• Task objective
Pick every line with "legend" from the material below.

::: Available data

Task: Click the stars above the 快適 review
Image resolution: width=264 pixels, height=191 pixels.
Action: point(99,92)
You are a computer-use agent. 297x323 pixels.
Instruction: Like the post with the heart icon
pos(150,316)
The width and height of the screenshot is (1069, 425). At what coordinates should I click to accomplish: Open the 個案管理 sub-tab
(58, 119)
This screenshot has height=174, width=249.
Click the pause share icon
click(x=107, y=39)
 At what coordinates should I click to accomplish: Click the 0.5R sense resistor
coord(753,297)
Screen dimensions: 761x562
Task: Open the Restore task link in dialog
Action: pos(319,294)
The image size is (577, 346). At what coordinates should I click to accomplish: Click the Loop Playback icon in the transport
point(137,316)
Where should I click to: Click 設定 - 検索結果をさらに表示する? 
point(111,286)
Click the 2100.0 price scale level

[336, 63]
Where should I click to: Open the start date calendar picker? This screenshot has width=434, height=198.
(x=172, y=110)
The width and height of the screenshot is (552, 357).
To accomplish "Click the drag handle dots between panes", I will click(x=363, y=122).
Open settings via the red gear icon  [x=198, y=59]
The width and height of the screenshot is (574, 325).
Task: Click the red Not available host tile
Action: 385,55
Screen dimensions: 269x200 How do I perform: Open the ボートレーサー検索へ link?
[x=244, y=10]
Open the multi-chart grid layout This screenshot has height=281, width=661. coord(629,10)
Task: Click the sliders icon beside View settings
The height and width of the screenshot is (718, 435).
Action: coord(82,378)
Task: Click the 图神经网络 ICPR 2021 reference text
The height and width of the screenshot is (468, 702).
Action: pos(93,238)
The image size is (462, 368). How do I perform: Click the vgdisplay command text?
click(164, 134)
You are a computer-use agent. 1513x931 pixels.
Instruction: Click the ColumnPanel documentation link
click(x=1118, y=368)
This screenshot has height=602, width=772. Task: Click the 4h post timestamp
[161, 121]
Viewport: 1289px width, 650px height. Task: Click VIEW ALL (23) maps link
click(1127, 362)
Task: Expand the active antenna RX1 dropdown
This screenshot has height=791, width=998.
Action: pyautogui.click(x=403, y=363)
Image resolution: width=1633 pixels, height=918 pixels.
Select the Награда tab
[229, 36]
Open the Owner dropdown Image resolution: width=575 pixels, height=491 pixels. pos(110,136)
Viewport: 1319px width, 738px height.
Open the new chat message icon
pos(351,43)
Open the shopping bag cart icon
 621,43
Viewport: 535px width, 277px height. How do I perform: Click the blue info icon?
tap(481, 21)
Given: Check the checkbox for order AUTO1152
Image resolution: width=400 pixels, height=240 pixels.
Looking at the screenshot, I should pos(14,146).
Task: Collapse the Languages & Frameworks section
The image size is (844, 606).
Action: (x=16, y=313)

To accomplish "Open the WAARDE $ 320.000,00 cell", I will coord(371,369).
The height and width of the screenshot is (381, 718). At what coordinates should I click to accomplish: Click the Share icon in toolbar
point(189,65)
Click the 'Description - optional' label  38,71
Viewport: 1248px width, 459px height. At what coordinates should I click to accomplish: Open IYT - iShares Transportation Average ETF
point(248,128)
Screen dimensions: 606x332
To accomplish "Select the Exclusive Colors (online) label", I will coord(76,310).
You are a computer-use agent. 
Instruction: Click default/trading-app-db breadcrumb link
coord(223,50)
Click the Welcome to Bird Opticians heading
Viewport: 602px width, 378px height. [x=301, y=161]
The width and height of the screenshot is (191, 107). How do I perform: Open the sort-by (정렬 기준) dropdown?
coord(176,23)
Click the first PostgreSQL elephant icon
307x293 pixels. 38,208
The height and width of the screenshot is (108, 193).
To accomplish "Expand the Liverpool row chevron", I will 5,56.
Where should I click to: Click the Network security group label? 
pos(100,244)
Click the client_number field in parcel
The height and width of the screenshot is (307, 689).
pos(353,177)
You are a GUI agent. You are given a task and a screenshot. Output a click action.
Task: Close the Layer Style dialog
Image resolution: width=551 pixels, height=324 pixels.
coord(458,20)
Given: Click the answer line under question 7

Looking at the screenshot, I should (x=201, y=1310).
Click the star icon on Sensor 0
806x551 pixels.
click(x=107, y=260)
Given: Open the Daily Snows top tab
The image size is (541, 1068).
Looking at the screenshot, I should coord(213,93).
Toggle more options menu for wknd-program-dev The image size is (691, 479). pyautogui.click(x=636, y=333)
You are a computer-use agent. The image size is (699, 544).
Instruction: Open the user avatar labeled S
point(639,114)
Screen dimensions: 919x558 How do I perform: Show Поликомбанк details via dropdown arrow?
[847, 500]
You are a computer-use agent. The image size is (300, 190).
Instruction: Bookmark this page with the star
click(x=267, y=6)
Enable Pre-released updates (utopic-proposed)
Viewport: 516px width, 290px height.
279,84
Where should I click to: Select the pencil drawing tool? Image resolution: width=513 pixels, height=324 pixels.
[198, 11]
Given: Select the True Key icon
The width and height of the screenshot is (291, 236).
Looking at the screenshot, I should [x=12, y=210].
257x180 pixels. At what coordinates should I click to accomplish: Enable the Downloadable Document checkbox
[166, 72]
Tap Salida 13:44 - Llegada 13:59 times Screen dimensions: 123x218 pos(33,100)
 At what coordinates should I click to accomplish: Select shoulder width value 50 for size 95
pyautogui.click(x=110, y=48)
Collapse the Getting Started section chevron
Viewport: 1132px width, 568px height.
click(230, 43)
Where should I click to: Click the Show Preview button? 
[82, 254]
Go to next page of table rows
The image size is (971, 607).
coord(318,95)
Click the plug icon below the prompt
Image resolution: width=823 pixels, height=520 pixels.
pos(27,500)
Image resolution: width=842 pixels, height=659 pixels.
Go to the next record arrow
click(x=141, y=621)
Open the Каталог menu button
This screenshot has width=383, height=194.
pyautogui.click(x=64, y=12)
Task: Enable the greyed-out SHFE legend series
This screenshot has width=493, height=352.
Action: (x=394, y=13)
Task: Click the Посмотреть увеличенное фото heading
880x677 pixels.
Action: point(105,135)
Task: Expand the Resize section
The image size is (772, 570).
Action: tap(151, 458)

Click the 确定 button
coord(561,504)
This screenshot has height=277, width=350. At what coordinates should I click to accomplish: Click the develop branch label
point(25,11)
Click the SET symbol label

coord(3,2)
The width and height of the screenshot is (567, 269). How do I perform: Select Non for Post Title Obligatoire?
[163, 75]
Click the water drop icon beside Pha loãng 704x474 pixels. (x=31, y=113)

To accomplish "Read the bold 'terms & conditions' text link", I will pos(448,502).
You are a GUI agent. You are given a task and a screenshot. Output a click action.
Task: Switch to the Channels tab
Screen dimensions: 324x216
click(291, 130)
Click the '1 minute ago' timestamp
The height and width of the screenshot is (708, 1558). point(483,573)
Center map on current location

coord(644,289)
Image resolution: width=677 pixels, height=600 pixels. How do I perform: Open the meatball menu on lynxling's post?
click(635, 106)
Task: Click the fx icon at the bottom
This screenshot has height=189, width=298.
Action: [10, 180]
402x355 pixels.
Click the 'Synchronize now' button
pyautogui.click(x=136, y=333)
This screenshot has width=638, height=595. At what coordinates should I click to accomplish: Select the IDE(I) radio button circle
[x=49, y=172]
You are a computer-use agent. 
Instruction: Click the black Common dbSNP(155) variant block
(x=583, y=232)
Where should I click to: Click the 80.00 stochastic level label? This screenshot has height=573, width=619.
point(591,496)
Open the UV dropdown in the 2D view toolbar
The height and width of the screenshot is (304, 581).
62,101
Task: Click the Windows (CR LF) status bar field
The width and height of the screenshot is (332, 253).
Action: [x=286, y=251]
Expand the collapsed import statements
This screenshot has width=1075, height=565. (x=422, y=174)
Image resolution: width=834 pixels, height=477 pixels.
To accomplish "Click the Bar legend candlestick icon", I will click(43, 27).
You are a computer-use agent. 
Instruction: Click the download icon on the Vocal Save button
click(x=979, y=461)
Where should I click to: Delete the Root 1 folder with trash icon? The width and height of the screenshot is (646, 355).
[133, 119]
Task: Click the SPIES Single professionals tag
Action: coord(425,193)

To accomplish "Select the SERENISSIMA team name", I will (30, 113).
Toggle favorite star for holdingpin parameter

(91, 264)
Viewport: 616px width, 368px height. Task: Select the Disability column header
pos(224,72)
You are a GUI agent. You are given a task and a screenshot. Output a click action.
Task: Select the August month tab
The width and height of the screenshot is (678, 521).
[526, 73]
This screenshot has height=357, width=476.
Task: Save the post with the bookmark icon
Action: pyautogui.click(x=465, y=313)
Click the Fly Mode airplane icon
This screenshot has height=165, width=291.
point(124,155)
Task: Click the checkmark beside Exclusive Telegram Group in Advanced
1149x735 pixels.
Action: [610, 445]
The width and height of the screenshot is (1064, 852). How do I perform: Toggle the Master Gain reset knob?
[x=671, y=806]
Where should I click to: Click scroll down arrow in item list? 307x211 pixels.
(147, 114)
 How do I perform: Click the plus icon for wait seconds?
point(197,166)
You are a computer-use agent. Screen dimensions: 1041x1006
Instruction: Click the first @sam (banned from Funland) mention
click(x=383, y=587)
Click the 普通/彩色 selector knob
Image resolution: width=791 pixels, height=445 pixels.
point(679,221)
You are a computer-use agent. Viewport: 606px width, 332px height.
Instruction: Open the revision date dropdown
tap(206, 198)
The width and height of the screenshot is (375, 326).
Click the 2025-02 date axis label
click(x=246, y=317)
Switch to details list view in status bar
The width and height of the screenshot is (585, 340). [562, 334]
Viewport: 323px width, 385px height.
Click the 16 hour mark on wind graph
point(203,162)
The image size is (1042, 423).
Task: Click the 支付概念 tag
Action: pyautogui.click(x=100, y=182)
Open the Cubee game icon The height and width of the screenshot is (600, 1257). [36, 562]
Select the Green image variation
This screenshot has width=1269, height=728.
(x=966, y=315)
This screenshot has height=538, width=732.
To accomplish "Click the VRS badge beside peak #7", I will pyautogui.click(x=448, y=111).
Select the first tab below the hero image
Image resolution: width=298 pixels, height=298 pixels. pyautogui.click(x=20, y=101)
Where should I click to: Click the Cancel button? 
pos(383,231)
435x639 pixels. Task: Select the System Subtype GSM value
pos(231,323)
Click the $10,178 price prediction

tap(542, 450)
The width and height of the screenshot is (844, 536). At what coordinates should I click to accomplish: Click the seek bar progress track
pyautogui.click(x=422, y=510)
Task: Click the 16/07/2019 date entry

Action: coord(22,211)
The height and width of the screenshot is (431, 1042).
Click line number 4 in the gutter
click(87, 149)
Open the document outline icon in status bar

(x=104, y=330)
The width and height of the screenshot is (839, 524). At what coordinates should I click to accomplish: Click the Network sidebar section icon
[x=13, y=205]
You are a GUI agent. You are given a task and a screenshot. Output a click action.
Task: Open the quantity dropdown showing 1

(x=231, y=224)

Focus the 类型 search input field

::::::

• Response area
Task: Enable the greyed-out SHFE legend series
To accomplish "Click the Bar legend candlestick icon", I will click(43, 27).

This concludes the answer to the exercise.